• Your goal
Leave out the pictures and retype, exactly, the lines below from the line with "This screenshot has height=1008, width=1178." up to and including the line with "The width and", nothing more.
*** Opening of Exercise material ***
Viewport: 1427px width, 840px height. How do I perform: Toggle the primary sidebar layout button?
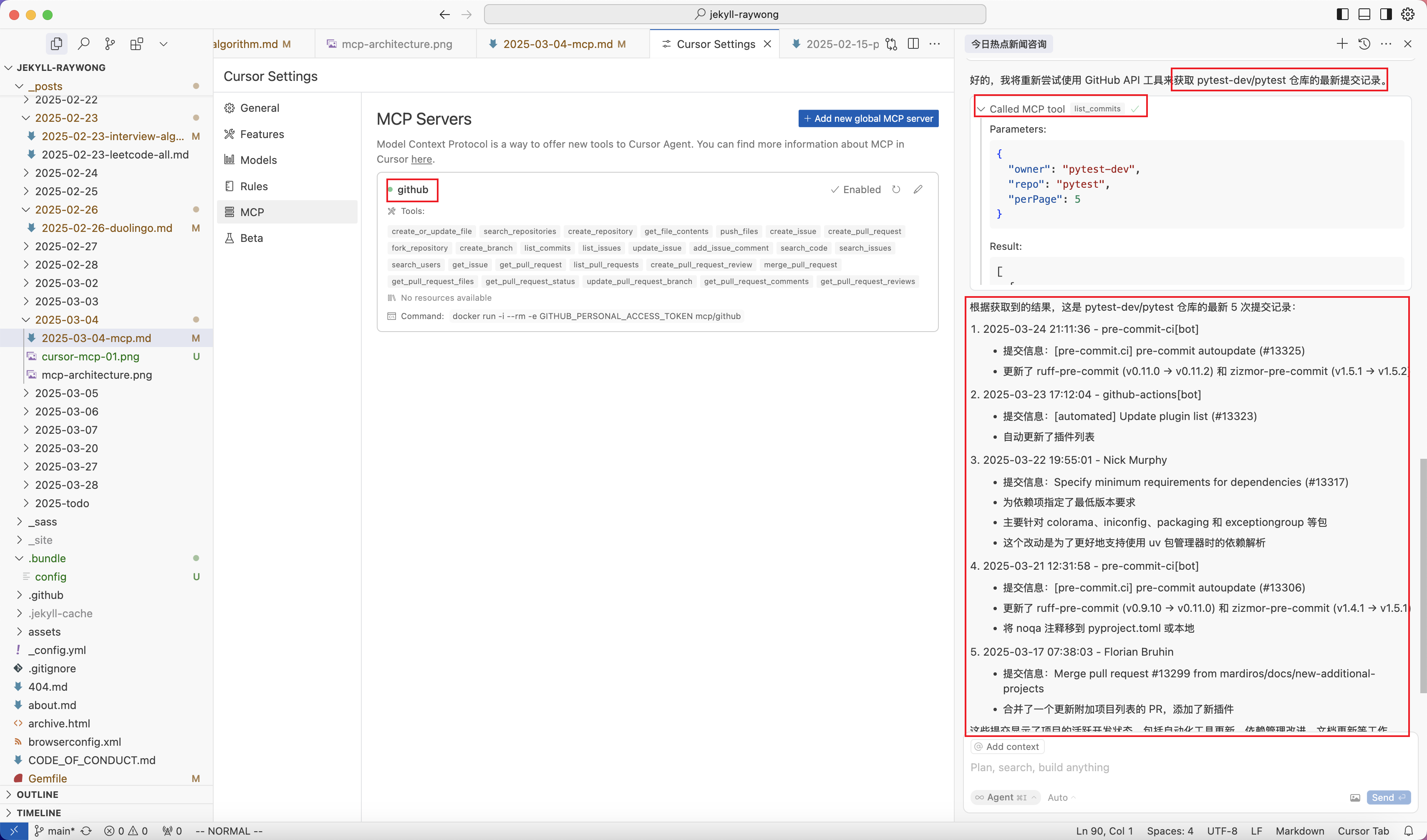point(1342,14)
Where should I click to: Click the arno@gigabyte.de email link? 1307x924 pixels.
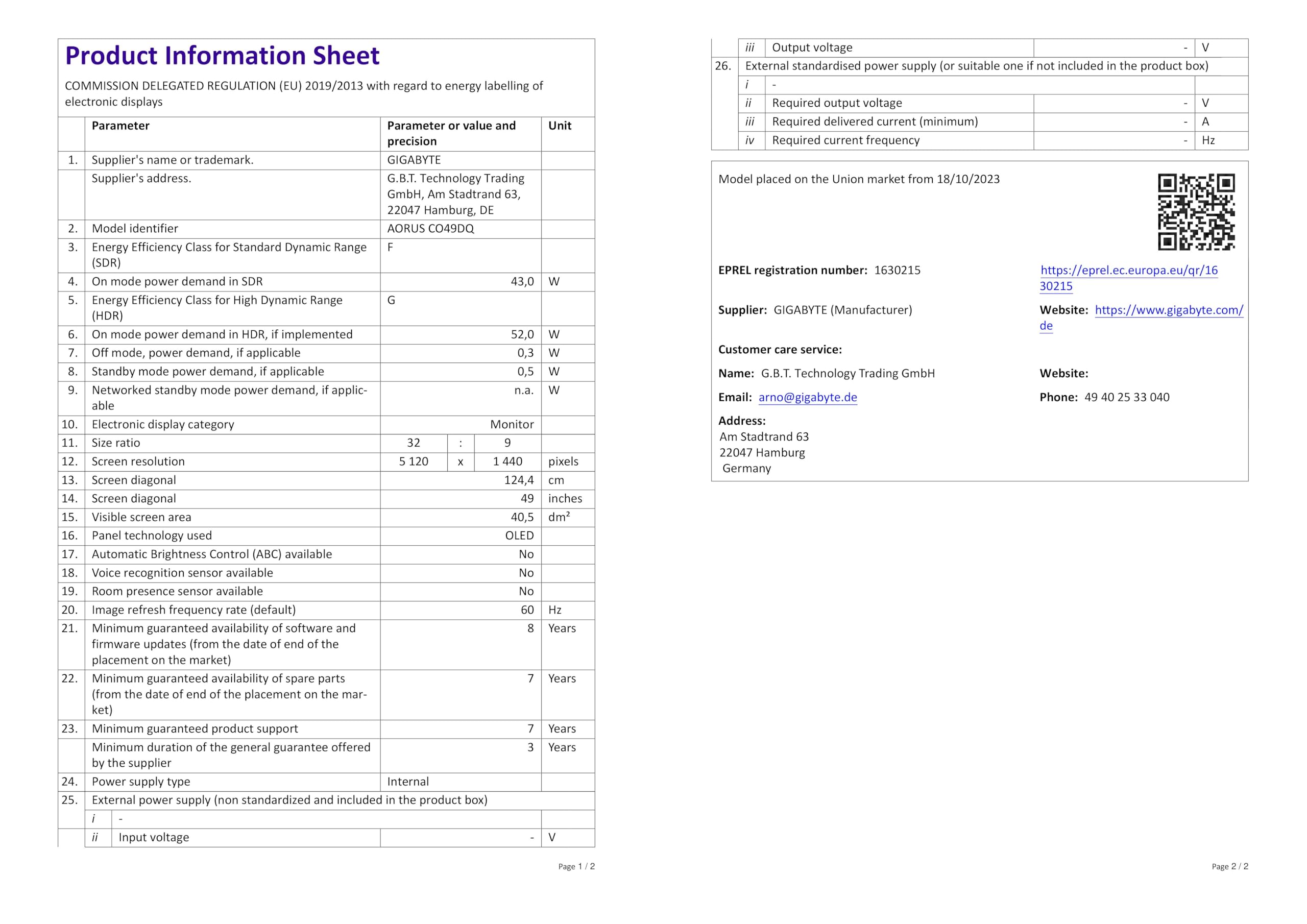pyautogui.click(x=807, y=397)
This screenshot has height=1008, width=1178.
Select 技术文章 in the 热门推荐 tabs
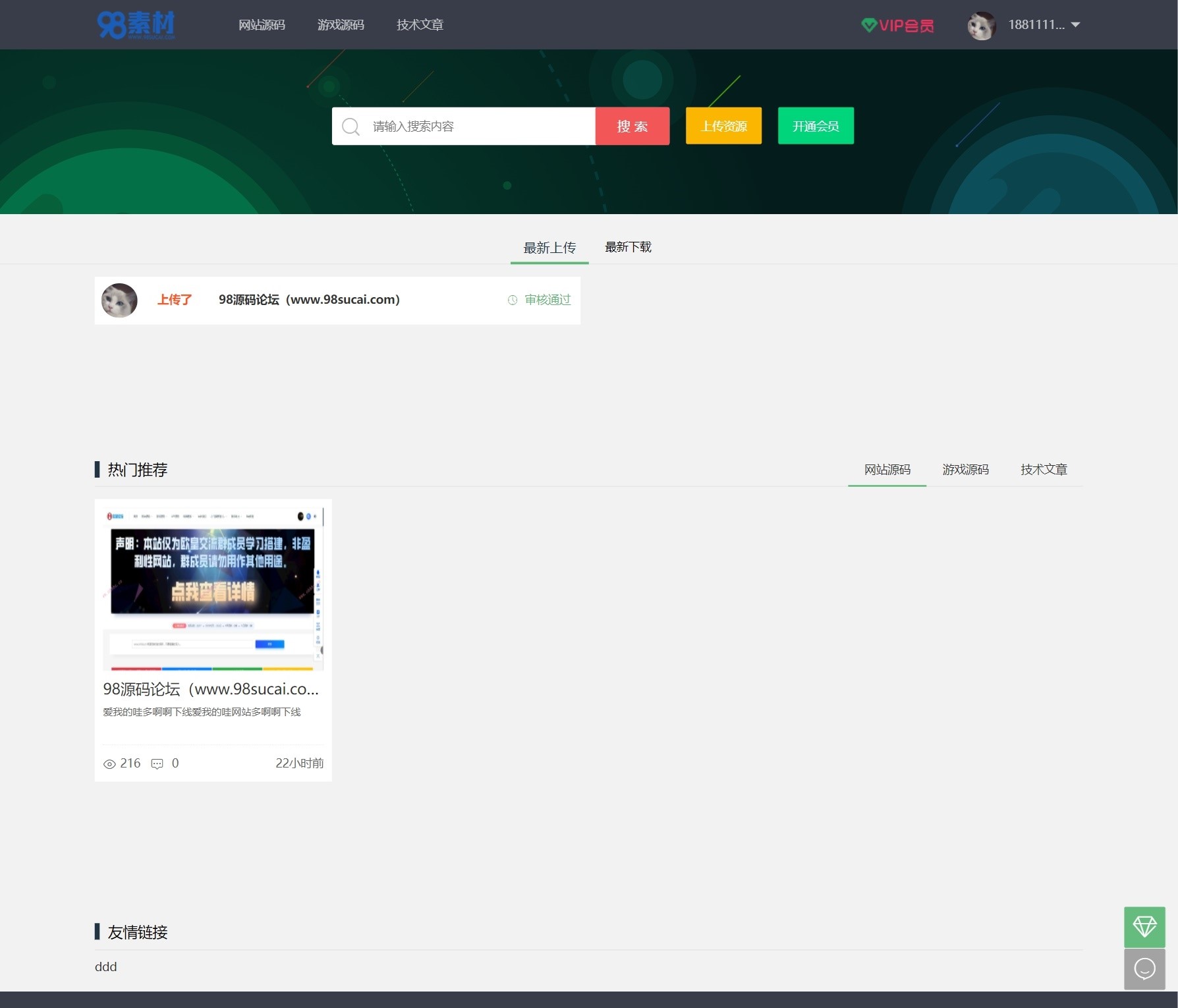(x=1044, y=470)
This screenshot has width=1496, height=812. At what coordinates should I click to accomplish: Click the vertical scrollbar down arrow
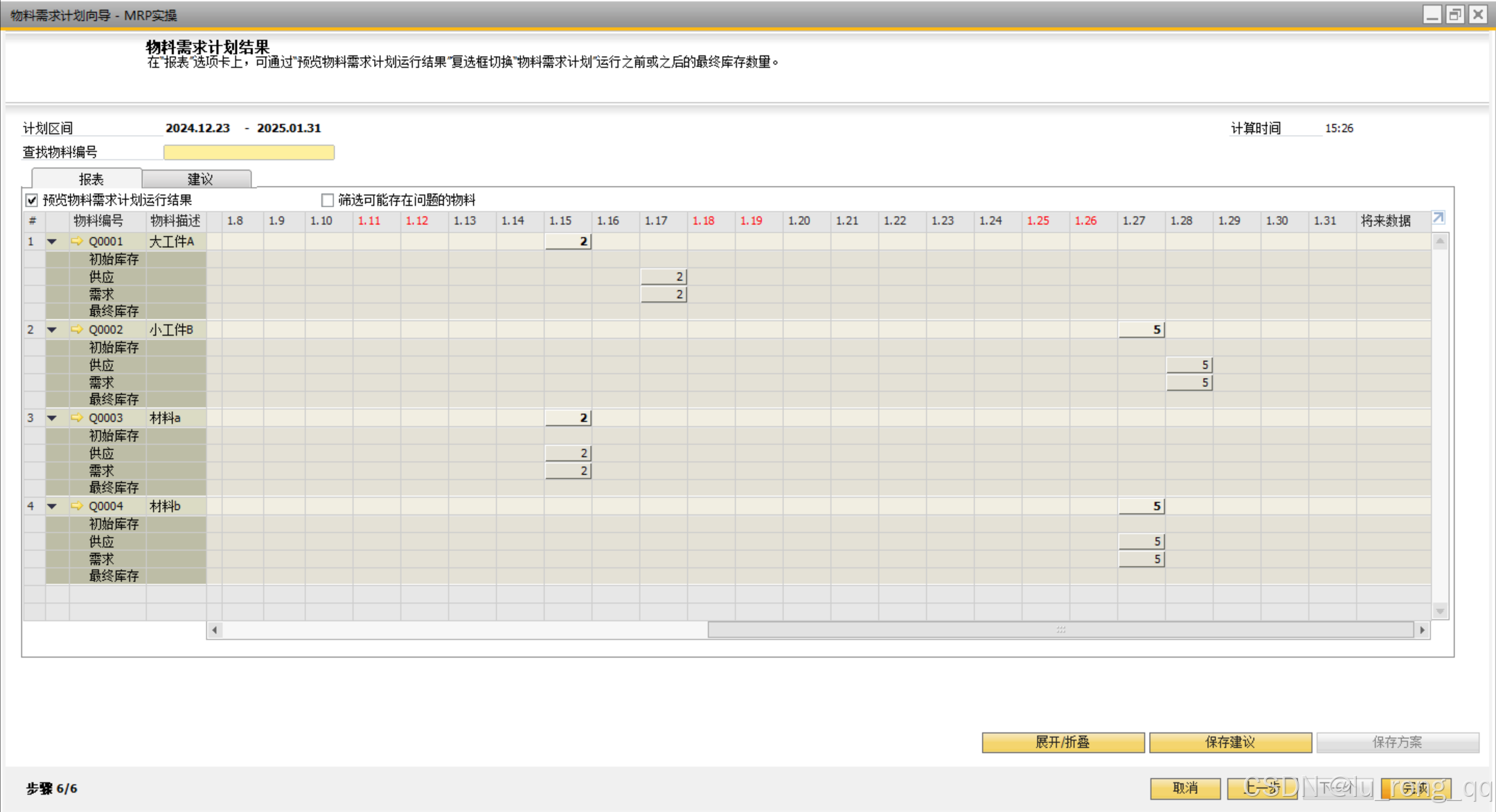pyautogui.click(x=1440, y=611)
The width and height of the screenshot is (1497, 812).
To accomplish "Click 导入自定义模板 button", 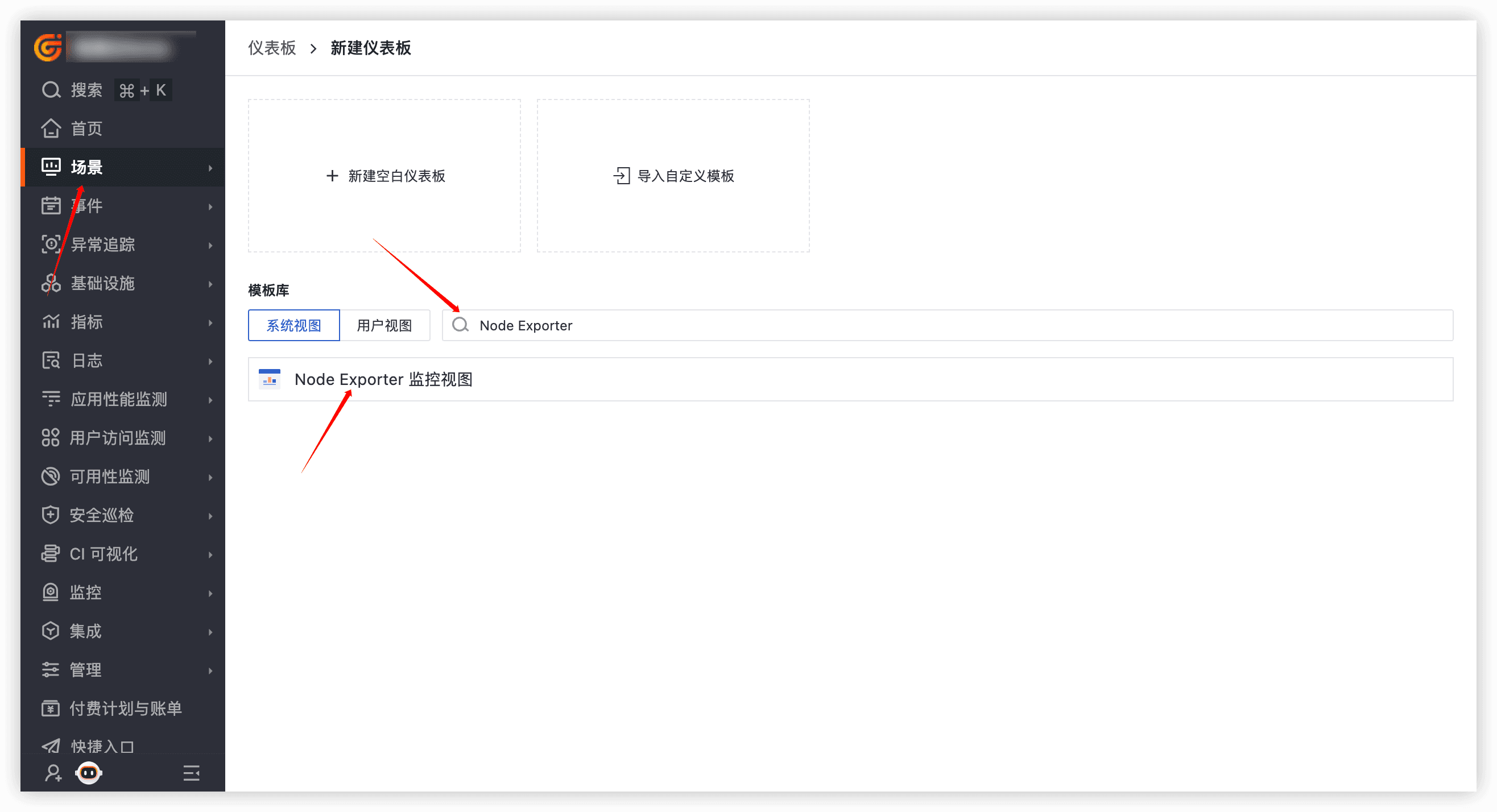I will click(673, 176).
*** Close of Exercise material ***
• The completed task
This screenshot has height=1008, width=1178.
Select 技术文章 in the 热门推荐 tabs
(x=1044, y=470)
This screenshot has width=1496, height=812. At what coordinates should I click to accomplish: Click the vertical scrollbar down arrow
pyautogui.click(x=1440, y=611)
The width and height of the screenshot is (1497, 812).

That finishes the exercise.